** START OF Records to process **
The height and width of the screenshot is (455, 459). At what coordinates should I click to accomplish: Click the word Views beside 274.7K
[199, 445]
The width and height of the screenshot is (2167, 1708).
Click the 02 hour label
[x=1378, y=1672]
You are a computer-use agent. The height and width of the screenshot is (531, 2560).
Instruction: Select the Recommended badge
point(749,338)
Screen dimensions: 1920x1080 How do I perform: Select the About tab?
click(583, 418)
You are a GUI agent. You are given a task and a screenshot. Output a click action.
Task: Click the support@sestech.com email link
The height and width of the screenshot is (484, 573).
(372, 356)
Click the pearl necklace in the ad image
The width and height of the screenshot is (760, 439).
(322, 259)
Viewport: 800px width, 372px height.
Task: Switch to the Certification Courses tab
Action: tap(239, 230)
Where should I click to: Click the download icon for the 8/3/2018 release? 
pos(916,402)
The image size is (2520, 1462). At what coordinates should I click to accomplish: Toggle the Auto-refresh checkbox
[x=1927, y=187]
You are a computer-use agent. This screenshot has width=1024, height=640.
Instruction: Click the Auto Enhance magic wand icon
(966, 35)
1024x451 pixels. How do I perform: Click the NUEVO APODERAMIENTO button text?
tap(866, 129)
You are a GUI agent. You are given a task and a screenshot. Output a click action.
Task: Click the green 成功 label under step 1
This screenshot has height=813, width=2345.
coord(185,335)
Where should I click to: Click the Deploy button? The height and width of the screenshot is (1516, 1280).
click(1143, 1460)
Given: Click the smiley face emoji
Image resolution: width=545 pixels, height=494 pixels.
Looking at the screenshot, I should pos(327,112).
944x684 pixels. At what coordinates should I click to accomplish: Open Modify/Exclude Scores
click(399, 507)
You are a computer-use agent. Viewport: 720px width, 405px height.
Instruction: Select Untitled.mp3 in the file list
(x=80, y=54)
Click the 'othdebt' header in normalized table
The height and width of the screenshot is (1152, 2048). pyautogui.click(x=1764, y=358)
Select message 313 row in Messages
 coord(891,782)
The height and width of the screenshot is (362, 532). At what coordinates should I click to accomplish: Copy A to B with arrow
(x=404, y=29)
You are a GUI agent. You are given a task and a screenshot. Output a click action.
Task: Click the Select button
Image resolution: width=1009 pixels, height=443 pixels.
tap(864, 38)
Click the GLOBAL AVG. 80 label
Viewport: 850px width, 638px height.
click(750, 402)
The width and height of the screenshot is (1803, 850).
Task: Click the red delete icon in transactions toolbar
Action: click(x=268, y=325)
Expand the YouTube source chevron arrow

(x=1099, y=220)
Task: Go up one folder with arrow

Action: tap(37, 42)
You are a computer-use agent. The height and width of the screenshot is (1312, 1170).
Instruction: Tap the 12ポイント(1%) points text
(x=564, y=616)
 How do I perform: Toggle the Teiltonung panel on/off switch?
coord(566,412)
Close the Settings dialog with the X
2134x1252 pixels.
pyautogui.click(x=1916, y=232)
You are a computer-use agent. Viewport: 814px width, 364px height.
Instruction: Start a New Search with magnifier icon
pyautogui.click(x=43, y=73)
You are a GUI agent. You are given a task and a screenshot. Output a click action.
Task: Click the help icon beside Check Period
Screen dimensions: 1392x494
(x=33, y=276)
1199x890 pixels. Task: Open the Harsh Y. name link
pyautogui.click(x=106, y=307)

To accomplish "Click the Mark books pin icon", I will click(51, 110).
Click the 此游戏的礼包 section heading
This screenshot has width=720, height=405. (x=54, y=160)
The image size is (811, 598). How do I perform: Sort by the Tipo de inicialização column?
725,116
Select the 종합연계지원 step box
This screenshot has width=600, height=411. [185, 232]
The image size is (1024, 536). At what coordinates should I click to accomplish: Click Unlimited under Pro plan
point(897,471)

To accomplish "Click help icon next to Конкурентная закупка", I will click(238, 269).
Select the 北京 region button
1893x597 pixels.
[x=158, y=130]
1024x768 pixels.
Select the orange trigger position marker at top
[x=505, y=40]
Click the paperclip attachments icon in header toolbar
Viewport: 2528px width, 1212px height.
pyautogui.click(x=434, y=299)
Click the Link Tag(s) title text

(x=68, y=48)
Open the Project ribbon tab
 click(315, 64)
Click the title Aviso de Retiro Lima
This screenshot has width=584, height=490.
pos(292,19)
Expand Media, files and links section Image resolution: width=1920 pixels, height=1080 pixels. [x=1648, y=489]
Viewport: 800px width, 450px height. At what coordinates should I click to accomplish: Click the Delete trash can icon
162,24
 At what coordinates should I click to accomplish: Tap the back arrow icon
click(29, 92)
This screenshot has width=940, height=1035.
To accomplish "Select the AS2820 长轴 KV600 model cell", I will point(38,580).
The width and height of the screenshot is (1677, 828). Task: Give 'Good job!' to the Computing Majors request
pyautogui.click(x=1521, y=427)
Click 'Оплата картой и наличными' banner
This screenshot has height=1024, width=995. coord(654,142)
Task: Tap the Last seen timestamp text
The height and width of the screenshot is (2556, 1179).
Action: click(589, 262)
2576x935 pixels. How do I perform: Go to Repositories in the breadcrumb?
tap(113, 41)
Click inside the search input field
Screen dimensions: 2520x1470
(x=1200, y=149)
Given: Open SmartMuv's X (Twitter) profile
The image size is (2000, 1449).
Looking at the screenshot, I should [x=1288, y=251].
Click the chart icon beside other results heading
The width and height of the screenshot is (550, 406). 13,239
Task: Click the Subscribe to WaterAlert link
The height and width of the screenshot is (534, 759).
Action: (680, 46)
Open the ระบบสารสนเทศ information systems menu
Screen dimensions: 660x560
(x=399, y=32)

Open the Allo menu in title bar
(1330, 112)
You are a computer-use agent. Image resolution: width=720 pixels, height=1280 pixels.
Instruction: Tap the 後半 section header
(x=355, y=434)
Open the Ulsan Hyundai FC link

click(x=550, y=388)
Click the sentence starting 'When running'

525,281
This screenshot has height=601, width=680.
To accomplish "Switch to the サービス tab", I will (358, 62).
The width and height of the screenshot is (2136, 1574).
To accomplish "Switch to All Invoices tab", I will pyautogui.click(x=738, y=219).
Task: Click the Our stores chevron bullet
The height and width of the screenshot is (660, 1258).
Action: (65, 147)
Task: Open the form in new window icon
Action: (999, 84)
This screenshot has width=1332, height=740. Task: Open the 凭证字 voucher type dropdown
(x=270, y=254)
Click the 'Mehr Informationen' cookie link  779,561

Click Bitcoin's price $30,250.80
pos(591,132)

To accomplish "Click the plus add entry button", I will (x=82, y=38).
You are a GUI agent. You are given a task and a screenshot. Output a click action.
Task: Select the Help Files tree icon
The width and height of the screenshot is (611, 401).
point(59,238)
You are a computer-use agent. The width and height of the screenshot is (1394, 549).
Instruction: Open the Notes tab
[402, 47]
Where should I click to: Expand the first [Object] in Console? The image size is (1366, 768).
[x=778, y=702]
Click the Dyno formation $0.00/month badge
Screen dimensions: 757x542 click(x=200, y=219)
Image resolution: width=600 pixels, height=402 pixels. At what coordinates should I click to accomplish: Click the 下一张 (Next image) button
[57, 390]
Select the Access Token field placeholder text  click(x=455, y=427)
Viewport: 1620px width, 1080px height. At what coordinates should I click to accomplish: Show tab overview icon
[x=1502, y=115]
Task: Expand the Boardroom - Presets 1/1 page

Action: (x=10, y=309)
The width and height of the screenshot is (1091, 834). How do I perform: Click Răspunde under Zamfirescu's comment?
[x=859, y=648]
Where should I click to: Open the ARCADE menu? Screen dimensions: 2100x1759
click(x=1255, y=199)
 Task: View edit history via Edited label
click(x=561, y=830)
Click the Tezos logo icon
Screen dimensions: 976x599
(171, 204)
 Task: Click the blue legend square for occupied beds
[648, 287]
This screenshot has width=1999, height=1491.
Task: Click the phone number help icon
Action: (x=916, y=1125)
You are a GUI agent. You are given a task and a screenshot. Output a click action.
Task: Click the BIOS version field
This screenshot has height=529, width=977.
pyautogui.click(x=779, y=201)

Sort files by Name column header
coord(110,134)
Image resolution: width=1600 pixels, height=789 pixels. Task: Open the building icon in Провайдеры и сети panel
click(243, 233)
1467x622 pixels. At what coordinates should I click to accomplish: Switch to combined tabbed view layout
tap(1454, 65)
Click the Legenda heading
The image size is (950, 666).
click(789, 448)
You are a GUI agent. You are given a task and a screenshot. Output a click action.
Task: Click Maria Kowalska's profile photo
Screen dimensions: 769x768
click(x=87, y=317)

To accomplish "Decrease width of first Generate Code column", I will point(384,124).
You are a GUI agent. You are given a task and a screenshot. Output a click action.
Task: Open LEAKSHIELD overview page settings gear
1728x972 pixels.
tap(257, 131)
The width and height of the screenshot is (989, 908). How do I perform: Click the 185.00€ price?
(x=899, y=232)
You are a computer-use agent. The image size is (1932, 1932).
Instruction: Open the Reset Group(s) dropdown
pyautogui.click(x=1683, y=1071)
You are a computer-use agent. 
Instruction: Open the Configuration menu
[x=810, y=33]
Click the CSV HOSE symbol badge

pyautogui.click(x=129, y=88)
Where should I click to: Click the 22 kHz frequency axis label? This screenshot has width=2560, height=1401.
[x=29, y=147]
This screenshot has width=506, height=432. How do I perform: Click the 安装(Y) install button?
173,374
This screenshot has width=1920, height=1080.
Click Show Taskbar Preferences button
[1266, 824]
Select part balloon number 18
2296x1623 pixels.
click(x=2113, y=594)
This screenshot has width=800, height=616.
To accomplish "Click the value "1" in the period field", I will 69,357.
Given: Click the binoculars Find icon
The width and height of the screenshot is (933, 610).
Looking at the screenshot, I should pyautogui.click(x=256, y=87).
** END OF Records to process **
#### Exercise instructions:
Echo back every line from the one containing "is (1312, 1170)." through the one containing "(x=68, y=48)", inclusive.

#### Finished task:
You are a computer-use agent. The height and width of the screenshot is (1312, 1170).
Instruction: Tap the 12ポイント(1%) points text
(x=564, y=616)
 How do I perform: Toggle the Teiltonung panel on/off switch?
coord(566,412)
Close the Settings dialog with the X
2134x1252 pixels.
pyautogui.click(x=1916, y=232)
You are a computer-use agent. Viewport: 814px width, 364px height.
Instruction: Start a New Search with magnifier icon
pyautogui.click(x=43, y=73)
You are a GUI agent. You are given a task and a screenshot. Output a click action.
Task: Click the help icon beside Check Period
Screen dimensions: 1392x494
(x=33, y=276)
1199x890 pixels. Task: Open the Harsh Y. name link
pyautogui.click(x=106, y=307)

To accomplish "Click the Mark books pin icon", I will click(51, 110).
Click the 此游戏的礼包 section heading
This screenshot has width=720, height=405. (x=54, y=160)
The image size is (811, 598). How do I perform: Sort by the Tipo de inicialização column?
725,116
Select the 종합연계지원 step box
This screenshot has width=600, height=411. [185, 232]
The image size is (1024, 536). At what coordinates should I click to accomplish: Click Unlimited under Pro plan
point(897,471)

To accomplish "Click help icon next to Конкурентная закупка", I will click(238, 269).
Select the 北京 region button
1893x597 pixels.
[x=158, y=130]
1024x768 pixels.
Select the orange trigger position marker at top
[x=505, y=40]
Click the paperclip attachments icon in header toolbar
Viewport: 2528px width, 1212px height.
pyautogui.click(x=434, y=299)
Click the Link Tag(s) title text

(x=68, y=48)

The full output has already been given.